Para me ajudar aproveitei o magnífico texto de Hakim Bey (pseudônimo de Peter Lamborn Wilson, historiador, escritor e poeta, pesquisador do Sufismo bem como da organização social dos Piratas do século XVII, teórico libertário cujos escritos causaram grande impacto no movimento anarquista das últimas décadas do século XX e início do século XXI).

Antes de ler o texto é preciso considerar que Bey se refere ao movimento de pessoas aos lugares turísticos, que, por definição, chamam-se turistas, mas que, entretanto, o fazem com total superficialidade e sem, de fato, absorver ou aprender algo. Viajam por viajar. Viajam para consumir o diferente. Viajam, apenas, para consumir.

O texto é belíssimo e reflete a realidade contemporânea de um turismo corrosivo, ou seja, aquele que permite ao turista levar um pouco sem trazer de volta. É um caminho sem volta. É a falta de sustentabilidade cultural. É a perda da essência do lugar de tantas idas e vindas de milhares de pessoas que mal sabem onde estão - e porque estão ali. Ressalto que o autor fala muito sobre religião (Islã) e faz uso de muitas analogias para nos fazer compreender a problemática, sem embargo, o que devemos nos atentar é na mensagem transmitida por meio desses valores.

Nós, turistas abrasivos, chegamos ao destino mas não estamos presentes de verdade; somente movimentamo-nos por um cenário imaginário, mental, de pura abstração. O que angariamos são imagens e muambas, mais que experiências. Quando compramos o turismo, o que compramos de fato? Representações iconográficas ou sensações? Porque não abandonar temporariamente a câmera e observar com os próprios olhos, cada turista com seu olhar, como dizia Urry, deixando a inspiração e a emoção do destino nos entranhar?
O que temos, em minha visão, é medo de regressar da viagem sem ter algo para comprovar aos outros que realmente fomos até o outro lado do mundo – ou da rua.
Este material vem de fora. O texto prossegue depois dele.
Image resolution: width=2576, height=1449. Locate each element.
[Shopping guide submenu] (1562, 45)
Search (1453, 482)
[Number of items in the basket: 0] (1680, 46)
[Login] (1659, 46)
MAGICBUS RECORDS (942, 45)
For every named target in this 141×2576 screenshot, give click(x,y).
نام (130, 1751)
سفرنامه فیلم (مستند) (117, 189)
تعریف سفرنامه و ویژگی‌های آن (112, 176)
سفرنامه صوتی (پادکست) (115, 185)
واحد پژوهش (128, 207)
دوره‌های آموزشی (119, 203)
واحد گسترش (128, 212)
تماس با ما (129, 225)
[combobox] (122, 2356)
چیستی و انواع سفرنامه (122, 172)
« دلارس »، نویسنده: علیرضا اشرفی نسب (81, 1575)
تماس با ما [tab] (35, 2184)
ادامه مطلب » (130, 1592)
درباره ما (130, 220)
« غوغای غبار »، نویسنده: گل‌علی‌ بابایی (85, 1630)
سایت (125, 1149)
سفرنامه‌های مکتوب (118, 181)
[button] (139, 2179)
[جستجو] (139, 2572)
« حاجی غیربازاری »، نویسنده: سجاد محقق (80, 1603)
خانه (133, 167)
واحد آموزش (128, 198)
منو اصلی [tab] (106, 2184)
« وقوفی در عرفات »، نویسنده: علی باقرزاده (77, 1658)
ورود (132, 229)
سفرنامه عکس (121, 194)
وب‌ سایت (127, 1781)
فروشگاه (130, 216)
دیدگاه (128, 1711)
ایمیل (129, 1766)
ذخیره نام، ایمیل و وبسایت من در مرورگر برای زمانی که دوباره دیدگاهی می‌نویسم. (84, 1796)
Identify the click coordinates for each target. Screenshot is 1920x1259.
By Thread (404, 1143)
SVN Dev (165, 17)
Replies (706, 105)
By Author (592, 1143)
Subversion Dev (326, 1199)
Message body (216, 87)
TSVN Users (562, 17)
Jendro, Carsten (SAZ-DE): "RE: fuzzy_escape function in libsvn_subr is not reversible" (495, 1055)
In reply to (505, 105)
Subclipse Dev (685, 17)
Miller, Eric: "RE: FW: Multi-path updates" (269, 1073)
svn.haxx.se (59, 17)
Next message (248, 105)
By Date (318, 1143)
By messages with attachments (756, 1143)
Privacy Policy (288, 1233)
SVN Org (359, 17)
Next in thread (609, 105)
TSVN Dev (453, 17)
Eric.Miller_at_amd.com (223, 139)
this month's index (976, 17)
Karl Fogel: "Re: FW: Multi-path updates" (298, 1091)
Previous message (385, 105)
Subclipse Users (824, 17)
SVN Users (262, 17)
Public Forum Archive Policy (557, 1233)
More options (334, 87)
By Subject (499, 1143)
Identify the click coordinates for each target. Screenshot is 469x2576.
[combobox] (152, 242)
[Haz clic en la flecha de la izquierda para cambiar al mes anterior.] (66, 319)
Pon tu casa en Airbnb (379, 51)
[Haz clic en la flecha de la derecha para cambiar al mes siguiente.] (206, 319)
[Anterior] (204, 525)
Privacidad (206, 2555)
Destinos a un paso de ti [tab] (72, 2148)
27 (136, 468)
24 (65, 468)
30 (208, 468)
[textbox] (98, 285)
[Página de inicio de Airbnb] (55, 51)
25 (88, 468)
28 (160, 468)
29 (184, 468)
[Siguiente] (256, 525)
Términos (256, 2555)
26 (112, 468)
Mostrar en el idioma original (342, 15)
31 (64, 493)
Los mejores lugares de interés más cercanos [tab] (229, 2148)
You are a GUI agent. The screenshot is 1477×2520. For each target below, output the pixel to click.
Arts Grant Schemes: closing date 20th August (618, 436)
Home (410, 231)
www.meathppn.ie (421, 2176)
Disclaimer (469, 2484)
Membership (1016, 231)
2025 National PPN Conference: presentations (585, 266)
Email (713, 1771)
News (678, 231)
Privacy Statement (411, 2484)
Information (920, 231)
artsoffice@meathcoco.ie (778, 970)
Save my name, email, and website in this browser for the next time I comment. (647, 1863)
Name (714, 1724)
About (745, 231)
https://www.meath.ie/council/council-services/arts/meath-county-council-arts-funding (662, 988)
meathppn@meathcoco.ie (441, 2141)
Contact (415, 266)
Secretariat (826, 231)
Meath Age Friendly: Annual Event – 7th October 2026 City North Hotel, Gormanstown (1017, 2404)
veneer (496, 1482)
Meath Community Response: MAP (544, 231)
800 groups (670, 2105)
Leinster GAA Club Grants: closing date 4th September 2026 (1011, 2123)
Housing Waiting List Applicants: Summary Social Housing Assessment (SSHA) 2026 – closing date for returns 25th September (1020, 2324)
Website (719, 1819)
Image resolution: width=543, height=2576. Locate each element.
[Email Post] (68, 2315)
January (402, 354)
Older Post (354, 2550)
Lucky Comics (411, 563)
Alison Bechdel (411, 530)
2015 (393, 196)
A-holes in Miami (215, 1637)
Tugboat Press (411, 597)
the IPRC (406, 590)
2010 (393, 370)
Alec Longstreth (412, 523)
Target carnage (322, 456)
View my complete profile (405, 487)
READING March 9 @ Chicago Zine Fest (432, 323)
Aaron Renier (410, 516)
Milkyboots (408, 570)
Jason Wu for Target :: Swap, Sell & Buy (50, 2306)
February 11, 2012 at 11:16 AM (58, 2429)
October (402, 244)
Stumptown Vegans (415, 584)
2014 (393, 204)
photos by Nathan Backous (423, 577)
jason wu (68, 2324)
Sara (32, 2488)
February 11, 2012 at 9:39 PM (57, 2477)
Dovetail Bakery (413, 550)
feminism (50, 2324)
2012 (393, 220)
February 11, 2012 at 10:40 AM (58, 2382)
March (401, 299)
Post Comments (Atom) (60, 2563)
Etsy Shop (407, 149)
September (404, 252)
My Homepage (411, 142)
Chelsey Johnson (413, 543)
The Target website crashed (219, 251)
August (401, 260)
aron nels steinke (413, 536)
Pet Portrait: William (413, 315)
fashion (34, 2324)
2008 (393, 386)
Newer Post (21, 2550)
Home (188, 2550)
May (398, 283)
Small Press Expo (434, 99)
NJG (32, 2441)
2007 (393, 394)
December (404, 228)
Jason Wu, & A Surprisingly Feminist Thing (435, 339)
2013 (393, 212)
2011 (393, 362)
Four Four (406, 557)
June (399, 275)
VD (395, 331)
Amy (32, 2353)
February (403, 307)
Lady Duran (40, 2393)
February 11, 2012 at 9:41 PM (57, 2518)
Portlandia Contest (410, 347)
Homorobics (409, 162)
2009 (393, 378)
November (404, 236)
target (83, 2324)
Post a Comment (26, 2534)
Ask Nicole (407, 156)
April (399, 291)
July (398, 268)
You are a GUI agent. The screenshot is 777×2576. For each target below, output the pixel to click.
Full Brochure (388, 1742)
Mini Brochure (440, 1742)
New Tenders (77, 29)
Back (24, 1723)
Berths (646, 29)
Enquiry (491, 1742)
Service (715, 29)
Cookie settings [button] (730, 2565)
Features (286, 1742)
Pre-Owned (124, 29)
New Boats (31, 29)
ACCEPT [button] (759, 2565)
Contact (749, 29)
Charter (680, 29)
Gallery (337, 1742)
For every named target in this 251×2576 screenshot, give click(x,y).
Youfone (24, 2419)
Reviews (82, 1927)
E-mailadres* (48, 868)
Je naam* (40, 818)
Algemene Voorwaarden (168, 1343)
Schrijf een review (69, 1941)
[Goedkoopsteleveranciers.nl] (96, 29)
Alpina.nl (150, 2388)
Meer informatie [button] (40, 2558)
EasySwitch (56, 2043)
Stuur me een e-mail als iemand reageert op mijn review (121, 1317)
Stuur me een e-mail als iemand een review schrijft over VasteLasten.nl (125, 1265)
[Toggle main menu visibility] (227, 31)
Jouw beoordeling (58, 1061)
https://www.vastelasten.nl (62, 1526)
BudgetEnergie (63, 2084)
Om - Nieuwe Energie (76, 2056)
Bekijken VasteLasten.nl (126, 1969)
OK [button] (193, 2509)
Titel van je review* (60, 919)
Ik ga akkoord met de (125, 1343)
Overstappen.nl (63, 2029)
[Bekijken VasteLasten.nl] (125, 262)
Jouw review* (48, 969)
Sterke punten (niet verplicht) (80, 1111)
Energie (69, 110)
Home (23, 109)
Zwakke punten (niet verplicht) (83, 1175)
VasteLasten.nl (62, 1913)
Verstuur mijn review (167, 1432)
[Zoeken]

É a viagem (no sentido alucinógeno) do status. O que queremos é que os outros vejam nossa bela coleção de elementos materiais, já que o imaterial não é tão naturalmente exposto. Mas os outros são os outros.

Deixo claro que essa não é uma crítica à fotografia muito menos à compra de suvenires, longe disso. Tangibilizar o intangível é tarefa de quem trabalha na indústria da felicidade e faz parte integrante da cadeia produtiva do turismo. Eu mesmo, quando na posição de turista, faço questão de acumular lembranças físicas dos passeios (o que me faz gastar fortunas com o excesso de bagagem, aliás).

Esses elementos palpáveis são elos que nos remetem com mais intensidade àqueles grandes momentos vividos. Até aí, tudo bem. Mas nós vivemos ‘aqueles momentos’? Essa é a chave da questão. O artesanato, quando autêntico, cristaliza a cultura local – e é maravilhoso. Uma foto, quando representa a conquista de ‘estar ali’, é mais que legítima e tem simbiose perfeita com o ato de viajar. Comprar uma arte que representa o cerne cultural de um grupo étnico com o qual você pôde almoçar e ouvir histórias é perfeitamente genuíno; já comprar às pressas um mimo no duty free é algo demasiado globalizado para conectar-nos verdadeiramente à experiência – se é que a vivemos.

É claro que a heterogeneidade das motivações é uma característica específica da atividade turística, mas estamos praticando-a em sua plenitude? Independente do motivo pelo qual decidimos deixar nosso lar sagrado e buscarmos as diferenças para consumi-las, temos que estar holisticamente presentes, ou seja, estar corporal, mental e espiritualmente ali, abertos às novas sensações. Não devemos banalizar o mundo, singularizar os ritos e muito menos ser indiferentes e aceitantes de tudo.

O turismo deve ser vivido como uma experiência transformadora, aproveitada com a ajuda dos cheiros, dos gostos, das novas paisagens, dos contatos, das pessoas, das cores, dos diálogos. Precisamos vivê-lo com os cinco – e há quem diga que com os seis ou sete – sentidos. Há que se libertar e livrar-se dos atos mediados. A aventura perfeitamente segura e controlada é interessante até certo ponto. Precisamos é deixar que a viagem toque nossas vidas.

O turismo já está dissolvido nas atividades tradicionais humanas e presente em nossas necessidades essenciais. Aproveitemo-nos dele como instrumento de crescimento, de libertação, de mutação. Façamos dele um meio de aprender, um caminho para as experiências que nos elevam.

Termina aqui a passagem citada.